We have three domain controllers that each can serve as a Gateway and DNS server to our client computers. We configure the workstations to list all three domain controllers under both DNS and Gateway settings, so if one goes down, the others are available.
I installed updates on two of the three domain controllers yesterday and some but not all client computers began having serious issues browsing the Internet. Some computers were unaffected, some could not browse out all; others could load pages but not all components on the page.
By reconfiguring TCP/IP on workstations to point to only one of the domain controllers we determined that one of them (which got updates) was no longer functional as a Gateway. The other domain controller that got updates continues to function. (The third was not updated.) We began removing updates, first KB2930275, which did not have any affect after the reboot. Then we removed KB2923392. After the reboot, the domain controller was again functional as a Gateway.

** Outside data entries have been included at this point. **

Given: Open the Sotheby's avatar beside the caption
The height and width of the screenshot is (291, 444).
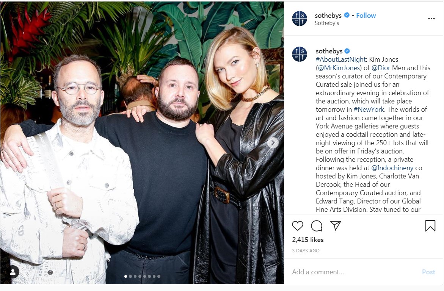Looking at the screenshot, I should (300, 54).
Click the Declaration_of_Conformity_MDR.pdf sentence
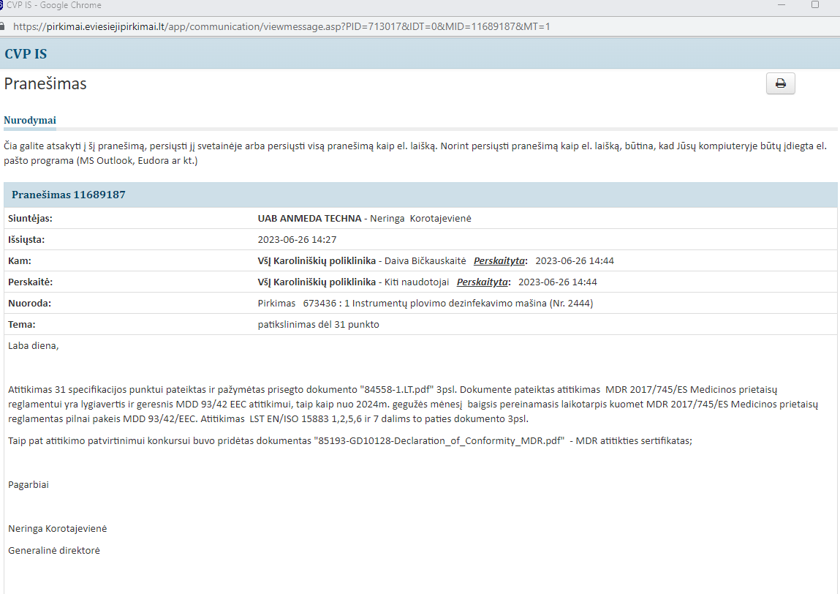840x594 pixels. pyautogui.click(x=350, y=441)
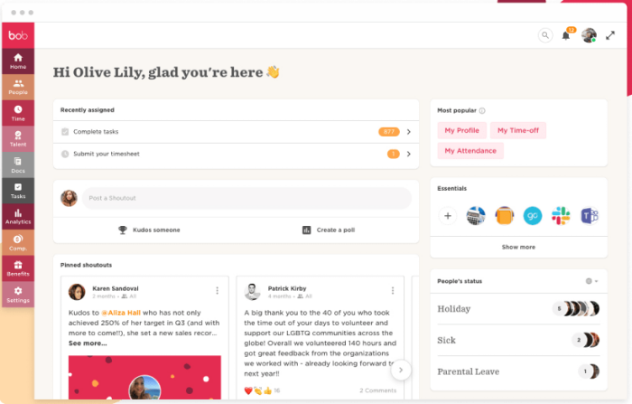Open the search icon in header
This screenshot has height=404, width=632.
click(545, 35)
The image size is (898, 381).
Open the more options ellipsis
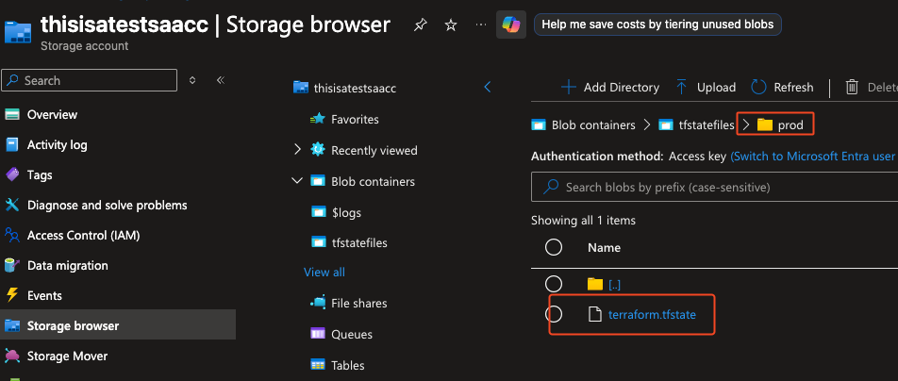click(x=482, y=25)
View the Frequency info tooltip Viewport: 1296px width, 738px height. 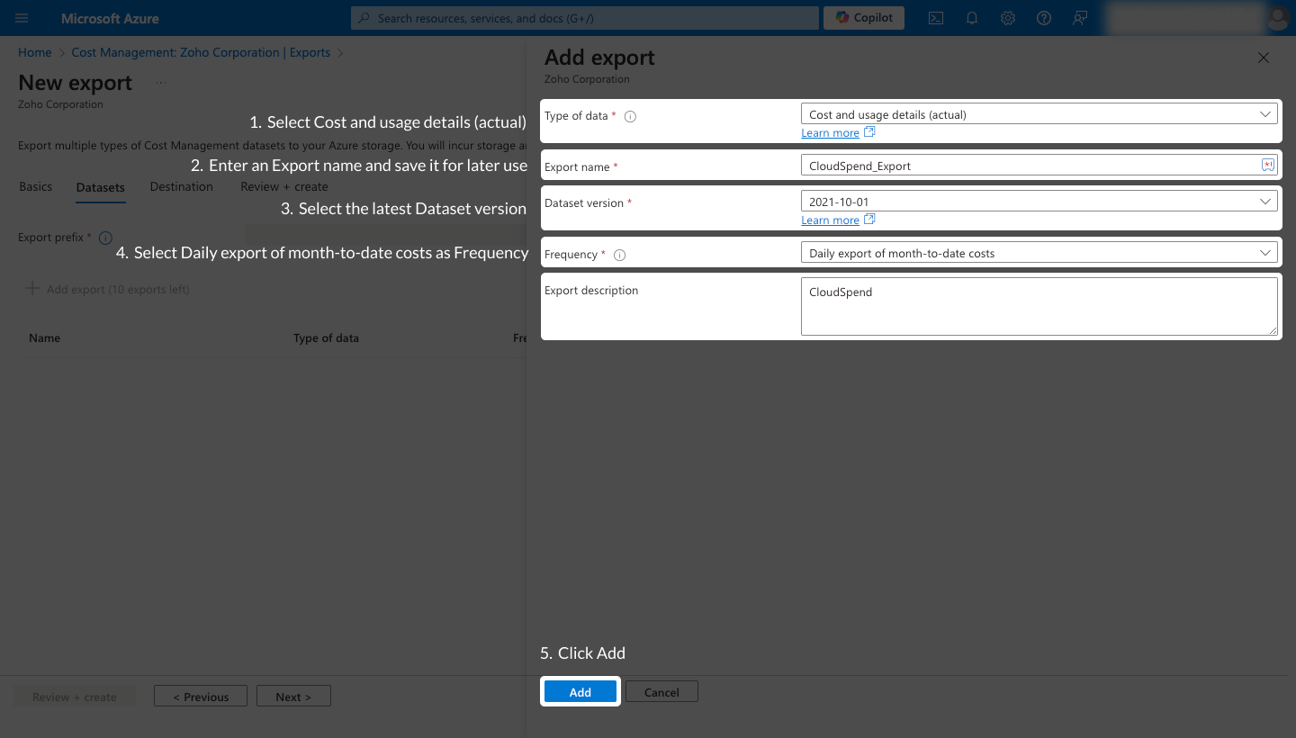pyautogui.click(x=619, y=255)
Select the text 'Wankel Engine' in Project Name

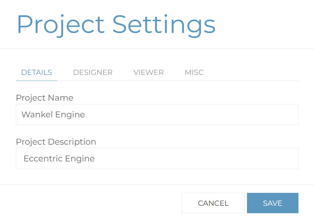click(x=53, y=114)
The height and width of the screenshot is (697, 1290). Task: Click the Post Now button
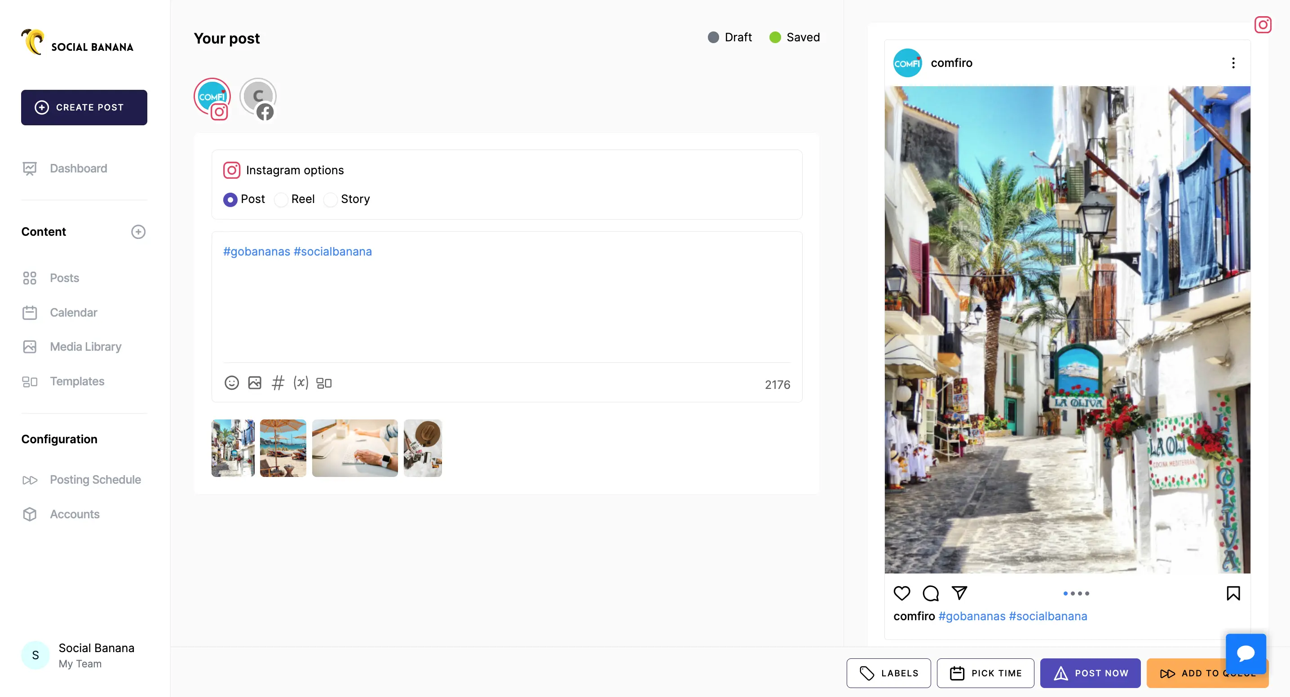1091,673
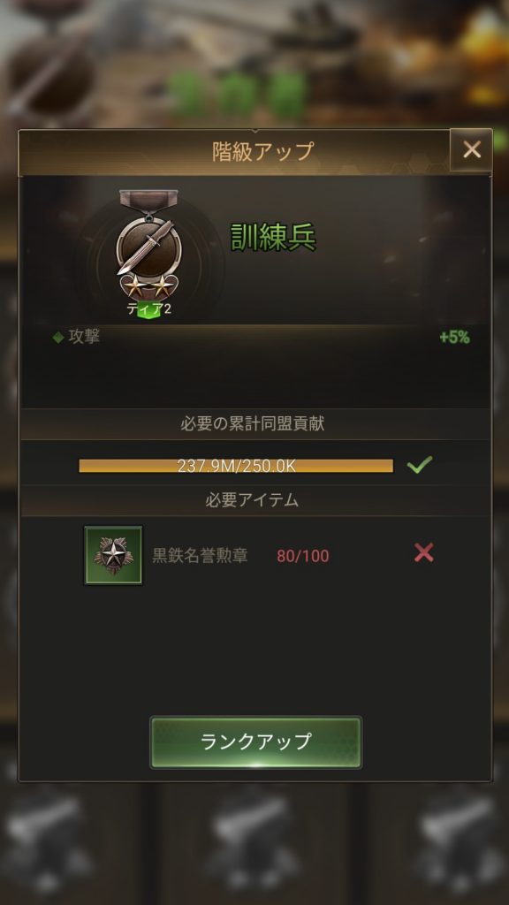The width and height of the screenshot is (509, 905).
Task: Tap the alliance contribution progress bar
Action: coord(236,466)
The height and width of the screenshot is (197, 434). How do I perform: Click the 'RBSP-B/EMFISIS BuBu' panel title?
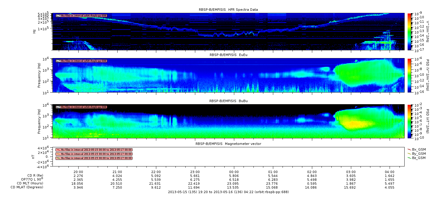(228, 101)
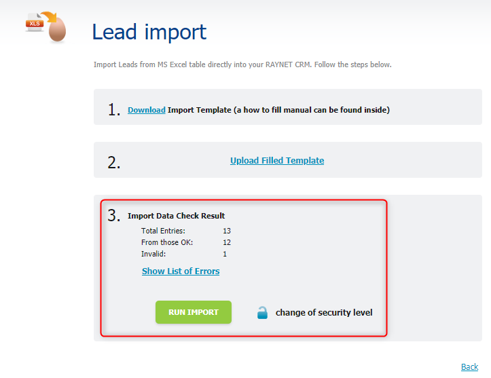This screenshot has width=491, height=378.
Task: Click the Import Template manual description text
Action: (x=278, y=110)
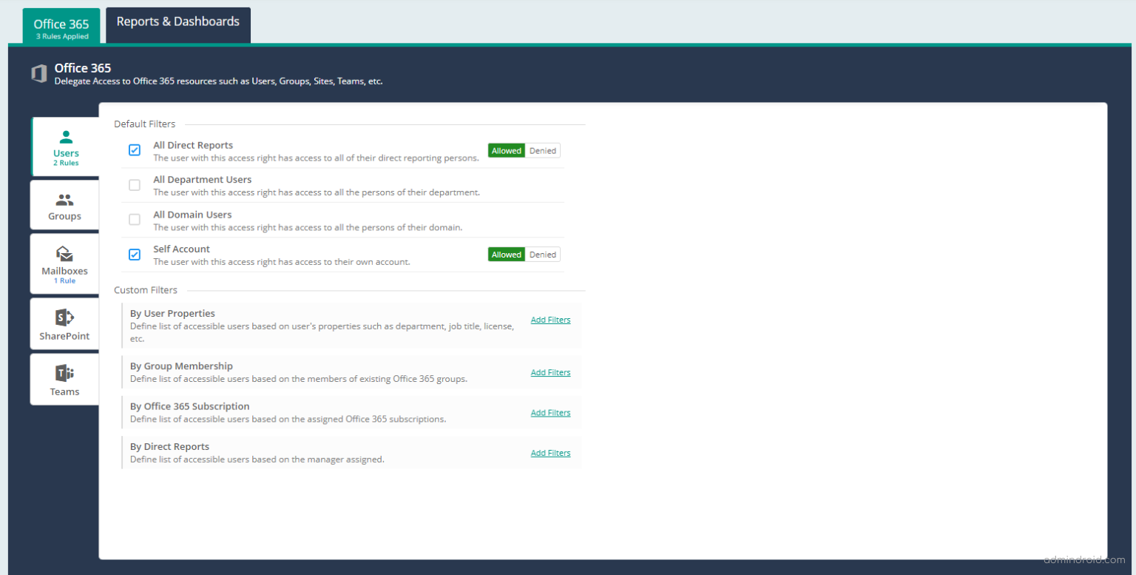
Task: Set All Direct Reports access to Denied
Action: pos(542,150)
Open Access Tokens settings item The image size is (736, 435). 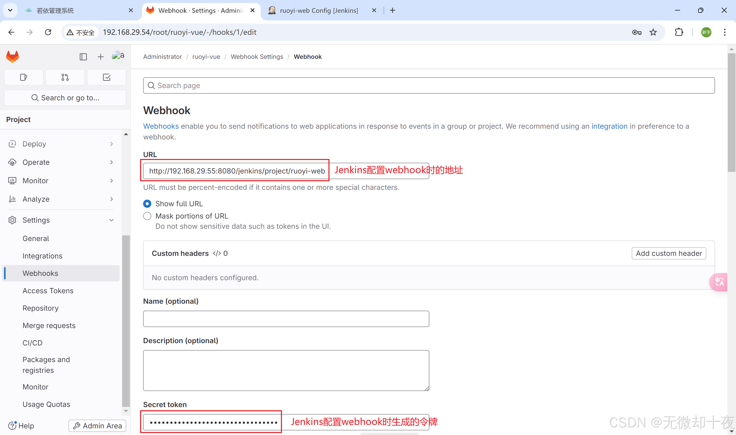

BAD BAD BAD UPDATE!
1. We don't at all understand why the update did not affect the Gateway functionality of one domain controller but completely broke the Gateway function on the other domain controller. Both were completely up-to-date with updates.
2. We know the command "echo %logonserver%" to determine which domain controller was used to authenticate, but this does not seem to have any bearing on which domain controller is currently used as the Gateway and which the DNS server. We also don't know if a workstation picks a gateway and sticks with it or uses multiple gateways in a round robin manner, which might explain why some components of a web page displayed and others did not; and why some computers seemed unaffected. How does it work?
3. Assuming a workstation picks a Gateway and DNS server from its configured static list, and sticks with it, is there an equivalent command to determine which server is its current Gateway and which server is its current DNS server?